= Text =
..............................

The common theme here is that of the objet trouvé, whether it’s a standard greenhouse design or trees or an old building – the thing that liberates the artist or architect from the pretensions and agonies of authorship. The reuse of old fabric can also, says Vassal, “add an incredible value”. In the case of the seaside house, the architect contributes “perhaps 20% because already you have a fantastic view, you have the nature”. When renovating the Cité du Grand Parc in Bordeaux, carried out in collaboration with Frédéric Druot Architecture and Christophe Hutin Architecture, keeping the existing saved money, which could be spent instead on additional space. It also protected the networks of friendship and support that had grown up within these housing blocks.
Here, Lacaton and Vassal added an extra layer, containing winter gardens, an intermediate zone between inside and outside that helps to keep the homes warm in winter but can be opened up in summer. It puts into practice their idea that a building’s “relationship with climate should not be one of protection but of change” – that rather than wrapping it with huge amounts of insulation that “create a very uniform atmosphere inside”, you allow residents to manage their environment by opening and closing windows and shutters.
If much of their approach is strikingly different from that of many architects, they share with others in their profession a fascination with spatial effects. We are talking in the house and museum that John Soane built for himself in the early 19th century, an intricate and complex array of small and larger spaces, light and dark, horizontal and vertical. Lacaton and Vassal admire this. They too aim to achieve “a diversity of spaces” within the homes of their housing projects, to enter, for example, into a “narrow dark space” from which you might glimpse “your balcony and the light of the city”, which then opens up into the larger rooms of an apartment.

..............................

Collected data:
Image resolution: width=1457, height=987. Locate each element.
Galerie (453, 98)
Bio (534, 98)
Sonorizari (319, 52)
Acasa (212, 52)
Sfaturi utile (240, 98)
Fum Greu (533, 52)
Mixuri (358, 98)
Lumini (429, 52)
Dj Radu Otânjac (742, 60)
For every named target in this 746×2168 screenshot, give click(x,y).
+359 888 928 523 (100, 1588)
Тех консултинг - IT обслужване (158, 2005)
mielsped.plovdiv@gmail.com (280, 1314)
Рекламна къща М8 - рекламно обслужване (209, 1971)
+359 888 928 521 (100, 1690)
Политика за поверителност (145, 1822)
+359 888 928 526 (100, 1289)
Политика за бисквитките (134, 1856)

..............................

= Task statement =
Can you extend the piece on Lacaton and Vassal's architecture, picking up right after its last sentence? This listing comes from a separate source with no connection to the passage on architecture.

= Solved exercise =
Where they differ from other architects is in their attitude to control. In the John Soane museum, every detail and experience is minutely managed and directed. Contemporary practitioners often photograph their works unpopulated, at the precise moment between completion and inhabitation, where the perfection of their idea is most immaculate. For Lacaton and Vassal, it’s important to know when to stop, when to leave it to residents to occupy and embellish their homes. They enjoy and photograph the different things that people do to their spaces.
Their way is humane and intelligent. It’s also invaluable. In Britain and elsewhere, there’s a desperate need to create more homes without incurring unacceptable bills for carbon emissions and energy consumption. Reuse is an obvious answer; for example, making redundant office and retail space into housing. Lacaton and Vassal, with their belief in generosity and freedom, show how it can be done.